Alternatives to the T-Tools

Objectives

  • Recognize when the assumptions of the t-tools are violated or when these tools are inappropriate.
  • Understand the logic and implementation of rank-based and permutation-based alternatives.
  • Apply and interpret the results of nonparametric tests, including the rank-sum test, signed-rank test, and permutation test.

Nonparametric Methods

Nonparametric methods provide a solution when assumptions of the t-test cannot be met, such as:

  • Severe skewness in the data.
  • Large differences in variances between groups.
  • Small sample sizes that preclude assumptions about the population distribution.

Censored Data

Censored data occurs when the exact value of an observation is unknown, often due to exceeding a measurement threshold (e.g., students taking longer than the maximum allowed time to complete a test).

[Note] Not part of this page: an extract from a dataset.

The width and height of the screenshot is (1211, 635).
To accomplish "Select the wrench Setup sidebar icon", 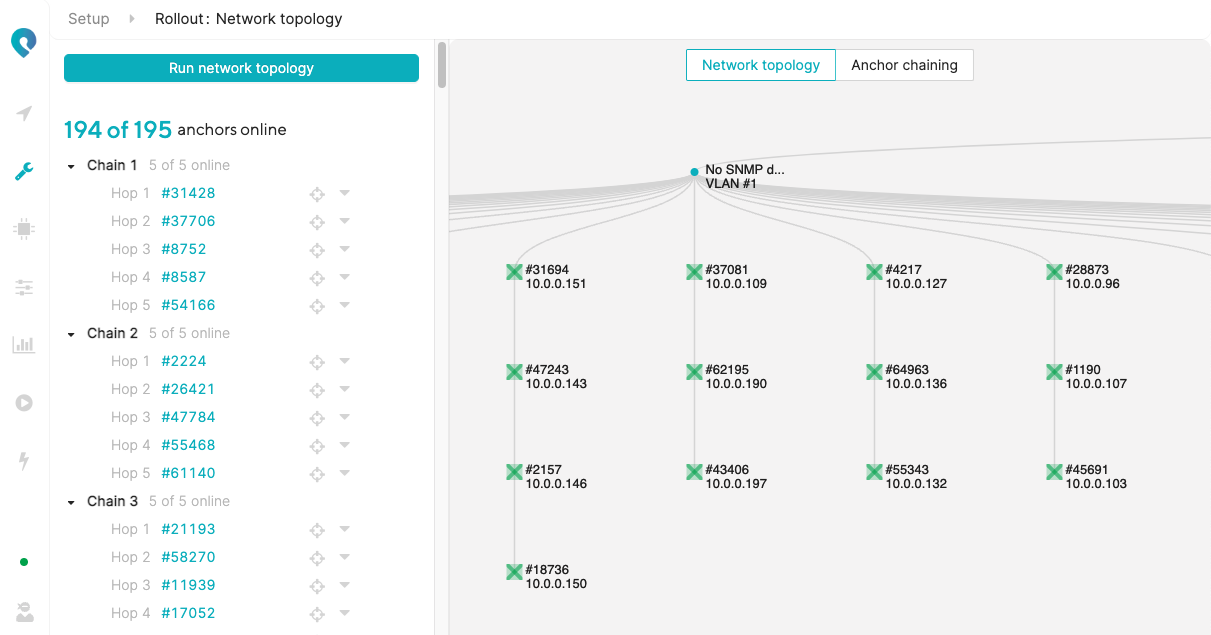I will point(24,172).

Rank-based tests, such as the rank-sum test, rely on the ordering of data rather than specific values, making them robust to censored observations.

Permutation Test

A permutation test is a flexible, nonparametric alternative to the two-sample t-test.

Assumptions:

  • The null hypothesis is true, and all permutations (random shufflings) of the data are equally likely under the null.
  • The test does not assume normality.
  • The null distribution is generated by repeatedly permuting the observed data.

Procedure:

  1. Combine all \(n + m\) observations from the two groups.
  2. Randomly reassign labels to simulate permutation under \(H_0\).
  3. Compute a test statistic (e.g., mean, median, or ratio) for each permutation.
  4. Compare the observed test statistic to the permutation distribution.

Applications:

  • Suitable for small or non-normal datasets, especially when there are ties.
  • Effective for a wide range of statistics including means, medians, and ratios.
  • Not appropriate when the data have an inherent order that must be preserved.

Wilcoxon Rank-Sum Test

Purpose:

  • A distribution-free method for comparing two independent samples.
  • Particularly useful with small samples, where normality assumptions cannot be assessed.
  • Resistant to outliers.
  • Capable of handling censored observations.

Hypothesis:

  • \(H_0\): The two populations have equal medians.

Procedure:

  1. Combine all observations and rank them (assign average ranks for ties).
  2. Compute the rank sum for one group (typically the smaller group, for ease of computation).
    • This rank sum serves as the test statistic.
  3. Compute the p-value:
    • Exact Method:
      • Evaluate all possible permutations of ranks under \(H_0\) to generate the exact distribution of rank sums.
      • Compute the proportion of permutations with rank sums as or more extreme than the observed value.
        • The number of rank sums greater than or equal to the observed value divided by the total number of permutations
      • Equivalent to a permutation test on the rank sum statistic, rather than the difference in means.
      • Not computationally feasible for large \(n\).
    • Normal Approximation:
      • For larger samples (with few ties), the rank sum statistic approximates a normal distribution.
      • Compute a Z-statistic using: \[ Z = \frac{T - \text{Mean}(T)}{\text{SD}(T)} \] Where:
        • \(T\): The observed rank sum.
        • \(\text{Mean}(T) = n_1 \bar{R}\), with \(\bar{R}\) the average rank of all combined observations.
        • \(\text{SD}(T) = s_R \sqrt{ \frac{n_1 n_2}{n_1 + n_2} }\), where \(s_R\) is the standard deviation of all ranks.
      • Apply a continuity correction to improve p-value accuracy:
        • Add 0.5 to \(T\) for a left-tailed test.
        • Subtract 0.5 from \(T\) for a right-tailed test.
      • This correction improves the match between the discrete statistic and the continuous normal curve.

Confidence Intervals:

  • Use the Hodges–Lehmann estimator to construct a confidence interval for the difference in medians.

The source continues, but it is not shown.